## Exercise
Turn everything from the line containing "Expand the New issue dropdown arrow" down to the last of the records into a numbered list, skipping blank lines. Leave the pictures out of your answer.

## Provided material
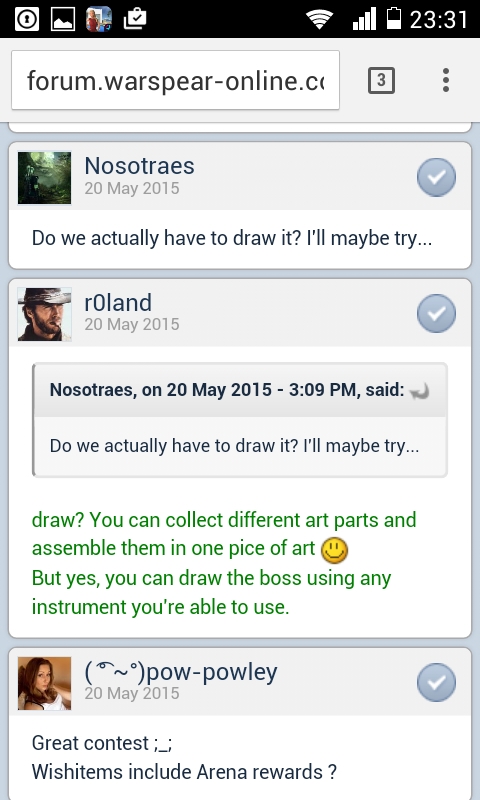Focus the forum.warspear-online URL bar

[x=175, y=80]
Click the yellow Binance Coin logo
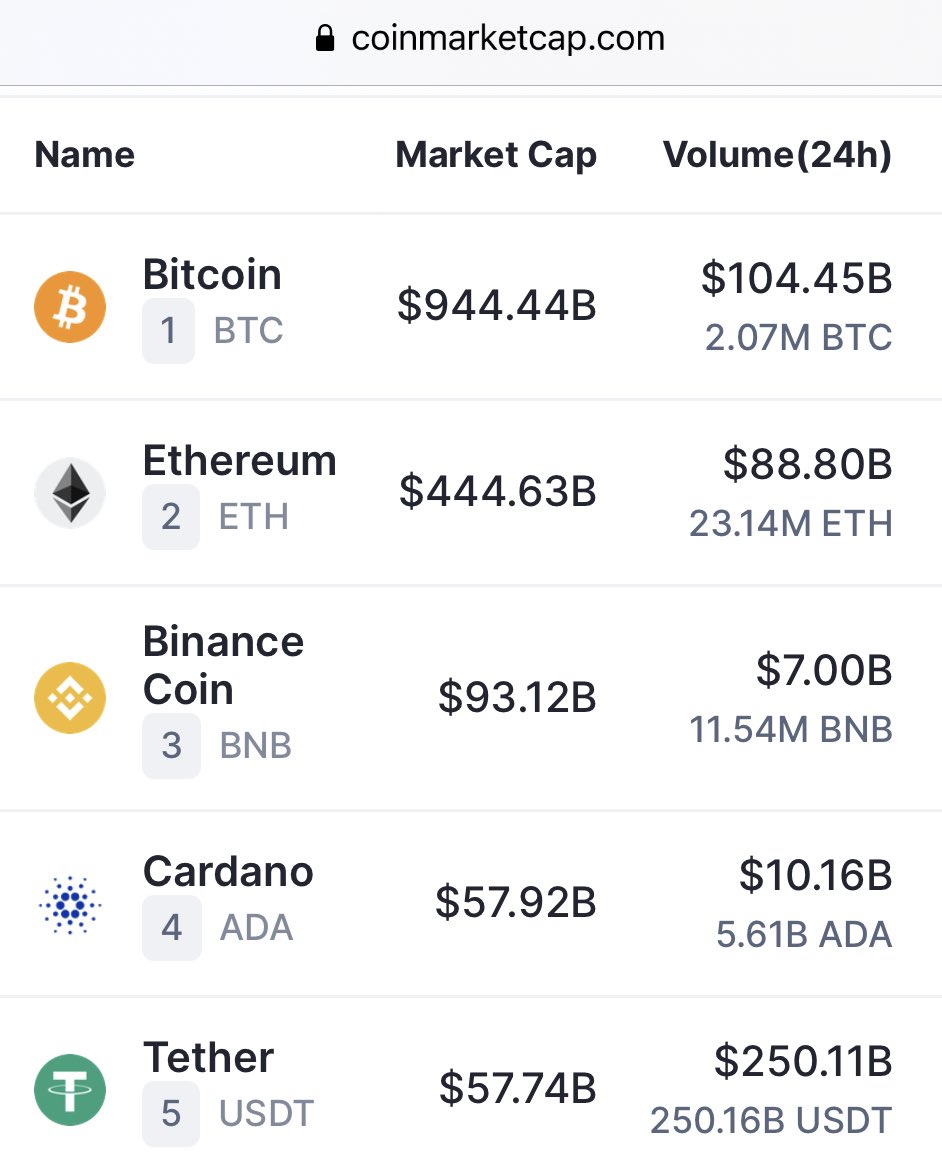This screenshot has width=942, height=1176. coord(70,698)
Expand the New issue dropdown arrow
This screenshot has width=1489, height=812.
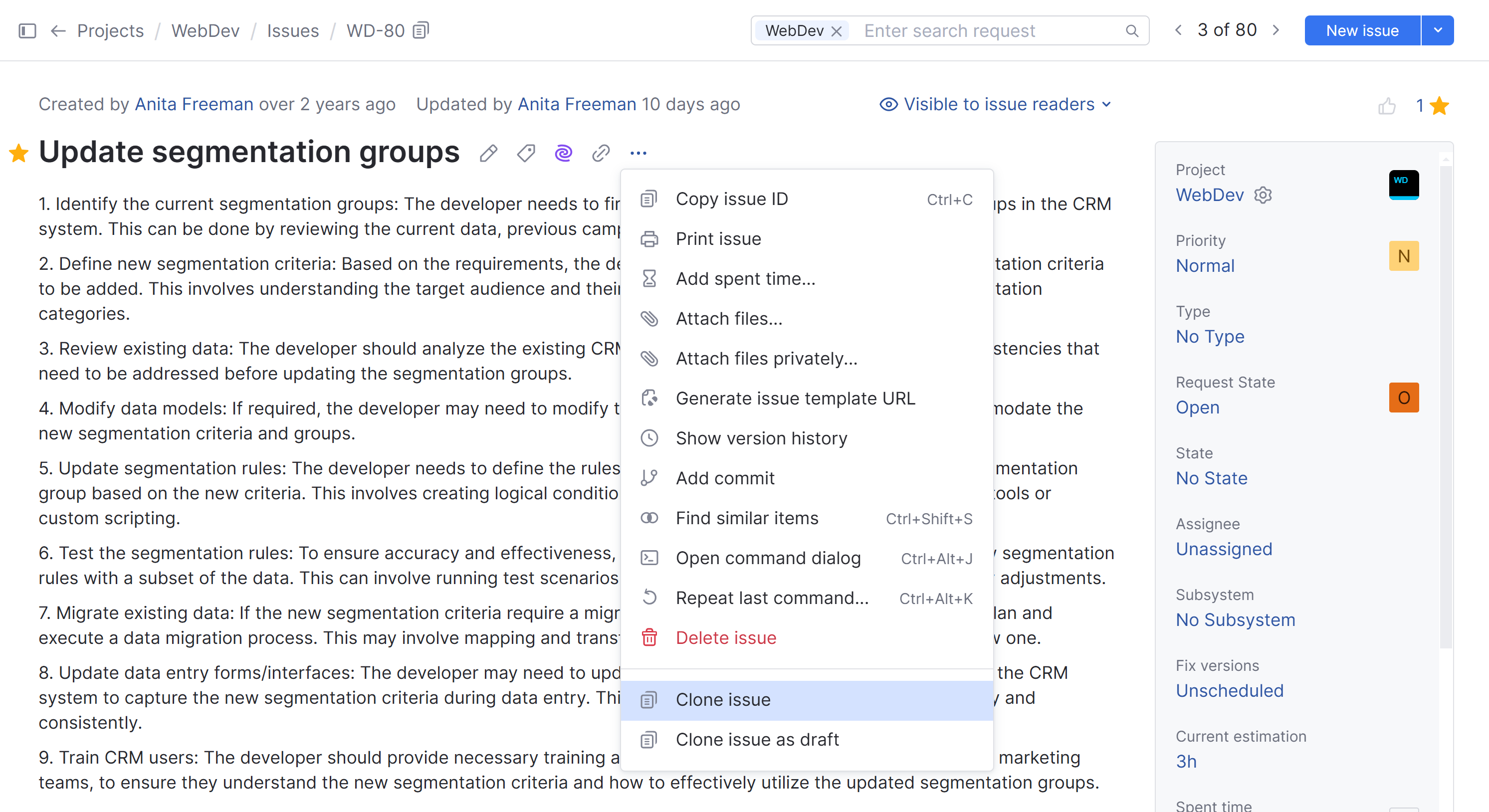point(1438,30)
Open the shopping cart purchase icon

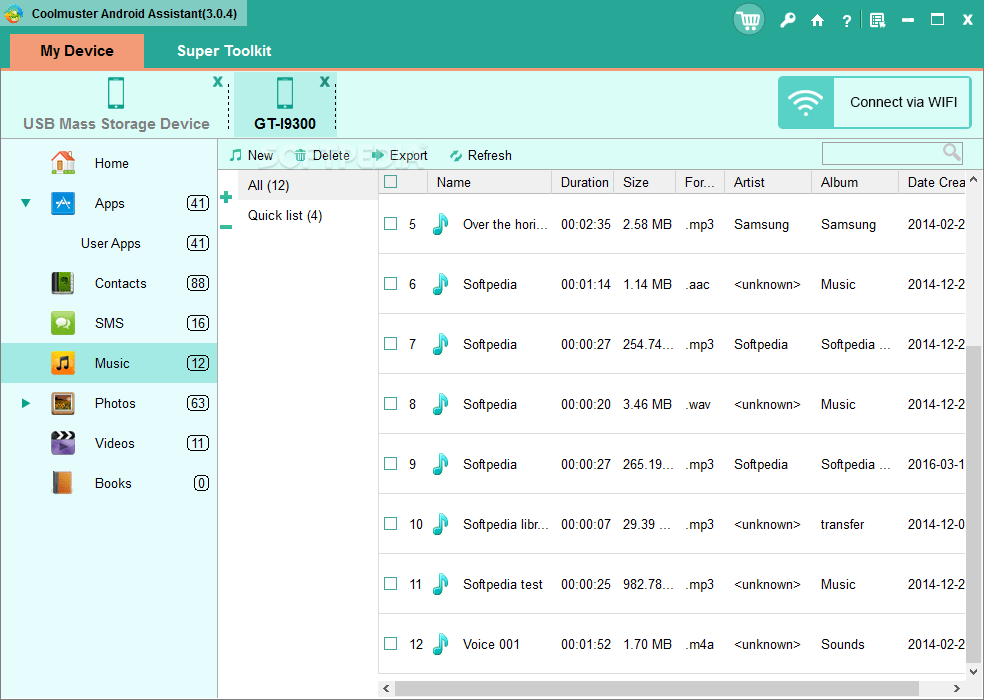coord(748,19)
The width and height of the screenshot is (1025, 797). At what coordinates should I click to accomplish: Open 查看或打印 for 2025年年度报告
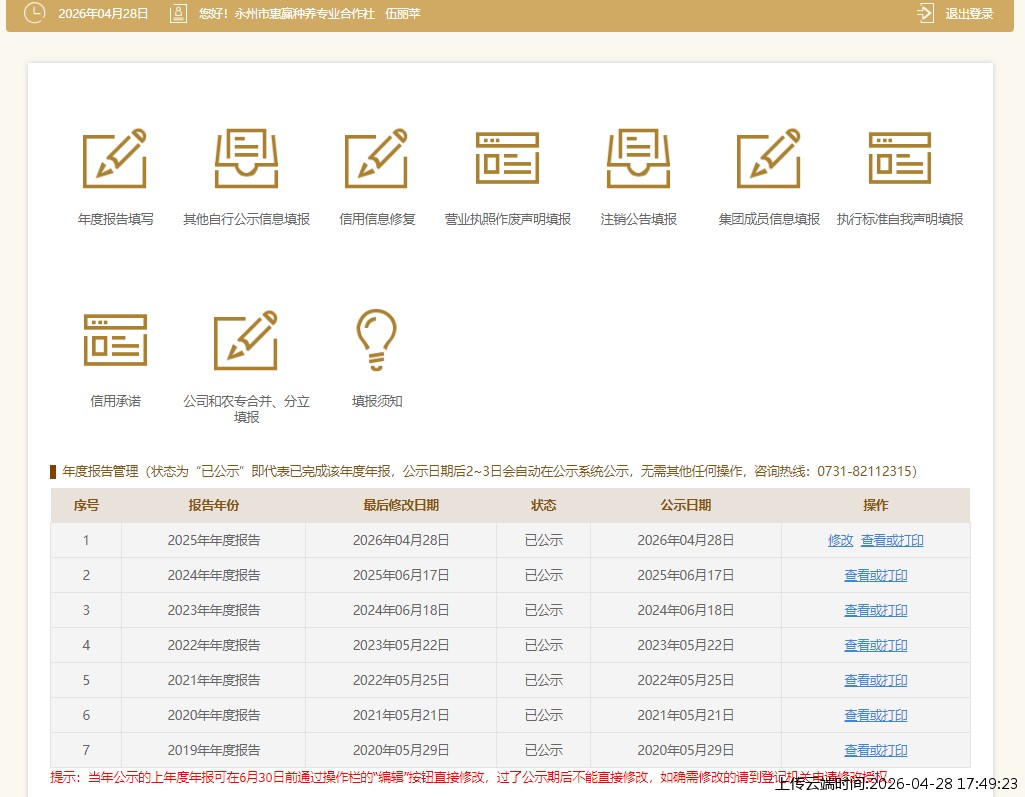click(x=892, y=540)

## Exercise response
1. Expand the New issue dropdown arrow
2. This screenshot has width=1489, height=812.
3. point(1438,30)
4. Open the shopping cart purchase icon
5. coord(748,19)
6. The width and height of the screenshot is (1025, 797). At what coordinates should I click to accomplish: Open 查看或打印 for 2025年年度报告
7. click(x=892, y=540)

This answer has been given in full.